CodeInspect says “Hello World”: A new Reverse-Engineering Tool for Android and Java Bytecode
Eric | December 26, 2014We are very happy to announce a new tool in our toolchain: CodeInspect – A Jimple-based Reverse-Engineering framework for Android and Java applications.
Developing an Android application in an IDE is very convenient since features like code completion, “Open Declaration“, renaming variables, searching files etc. help the developer a lot. Especially code-debugging is a very important feature in IDEs. Usually, all those features are available for the source code and not for the bytecode, since they support the developer not a reverse-engineer. Well, but all those features would be be also very helpful for reverse-engineering Android or Java applications. This is the reason why we came up with a new reverse-engineering framework that works on the intermediate representation Jimple and supports all the features above and a lot more. In the following we give a detailed description about CodeInspect and its features.
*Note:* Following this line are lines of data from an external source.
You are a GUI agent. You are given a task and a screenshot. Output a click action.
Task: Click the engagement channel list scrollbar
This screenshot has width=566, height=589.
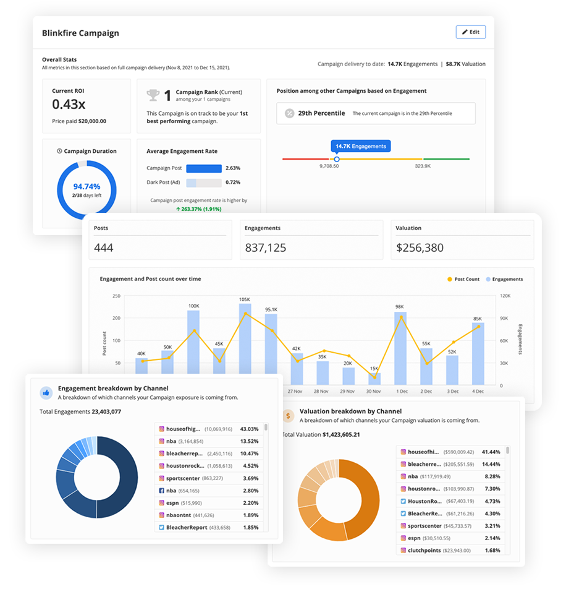point(266,428)
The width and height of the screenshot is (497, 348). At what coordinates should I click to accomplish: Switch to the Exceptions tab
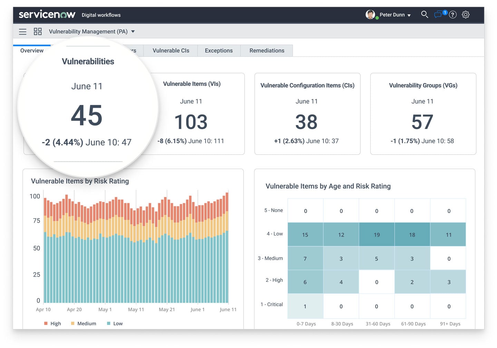pos(218,50)
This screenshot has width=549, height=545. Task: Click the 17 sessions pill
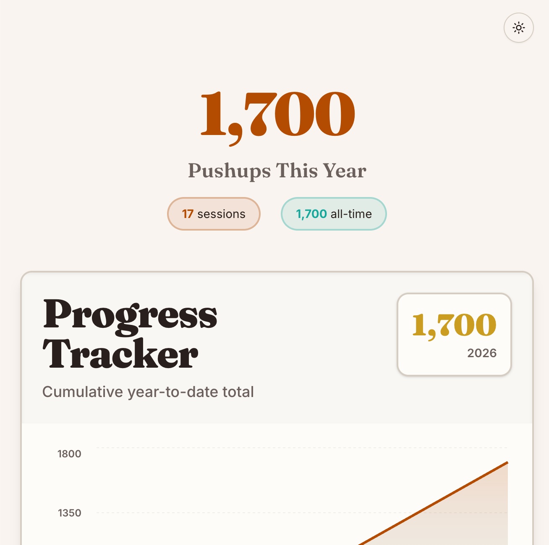[214, 214]
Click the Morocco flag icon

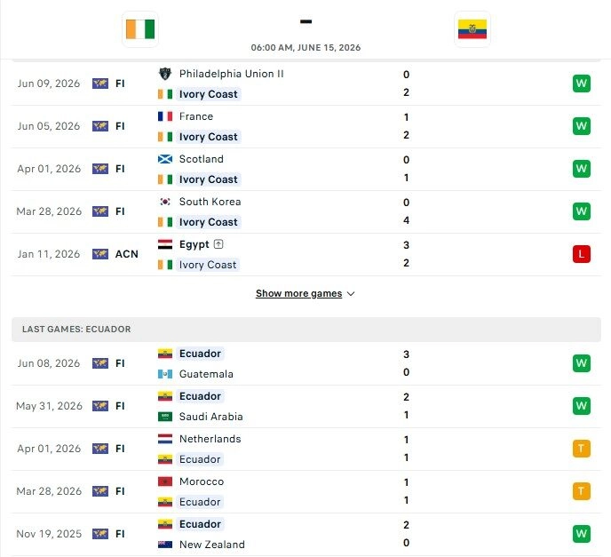(165, 481)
CodeInspect supports as input format a complete Android Application Package (apk), just the Android bytecode (dex-file) or a jar-file. In the following we will describe the different features based on a malicious Android apk.
Framework Overview
The figure above is a screenshot of CodeInspect. As one can see, CodeInspect is based on the Eclipse RCP framework and it is based on projects (apks), also known as workspaces. One can add as many projects as she/he wants. Furthermore, CodeInspect contains different perspectives, different views and a new editor for the intermediate representation. The main perspectives are the “CodeInspect” perspective as shown in the screenshot and the “Debug” perspective which is known from the general Eclipse IDE including views for “Expressions”, “Breakpoints” and “Variables”. Other basic views in the CodeInspect perspective are:
- Project Explorer: It shows all the important files in a readable format of an apk
- Outline: Shows all the fields and methods of a specific class. By clicking on an item, one directly jumps to the corresponding line in code.
- Console: Shows the console output.
- Problems: Shows all the warning and errors (e.g., compilation errors) that occur in the project.